Fu anche e soprattutto il fatto che l’educazione che ricevevo mi spingeva ad avere fede in un Dio buono ed eterno, pieno di amore, che aveva creato tutto e che, fondamentalmente rappresentava la perfezione. Ecco, la cosa che non capivo era proprio questa: come può un Dio così potente e perfetto creare una vita, tra le altre cose fatta a sua immagine e somiglianza, come scritto sui testi sacri, imperfetta, fragile, e destinata ad invecchiare fino al disfacimento, che poi muore senza lasciare traccia di sé, se non nei pochi discendenti che l’hanno conosciuta?  Proprio non capivo come potesse convivere una tale bellissima creazione, con una così macroscopica imperfezione di base, visto che era stata concepita e partorita da un essere tanto perfetto.

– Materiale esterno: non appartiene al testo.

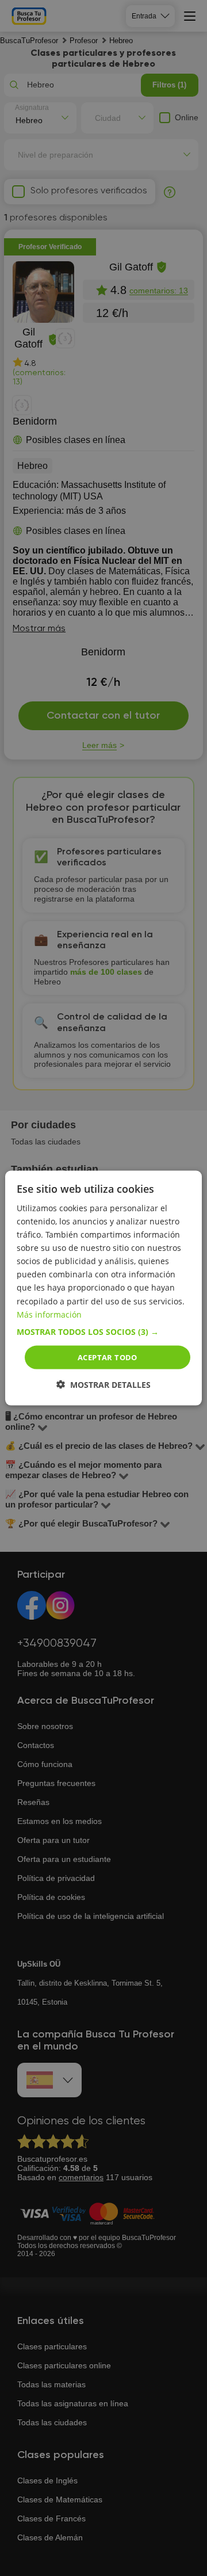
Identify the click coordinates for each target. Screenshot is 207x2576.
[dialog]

In realtà non sapevo, data la mia giovane età, che stavo dando un giudizio affrettato e cercando una risposta senza avere neanche lontanamente gli elementi necessari per capirlo. Tutto cambiò quando iniziai a sentir parlare di fantasmi da adolescente. Per un giovane uomo, quale ero io all’epoca, sentir parlare di persone che si ripresentano in un’altra forma, e che persistevano dopo la morte, fu una vera e propria rivelazione che mi incuriosì – a dir poco – spingendomi a ricercare con maggiore forza e impegno.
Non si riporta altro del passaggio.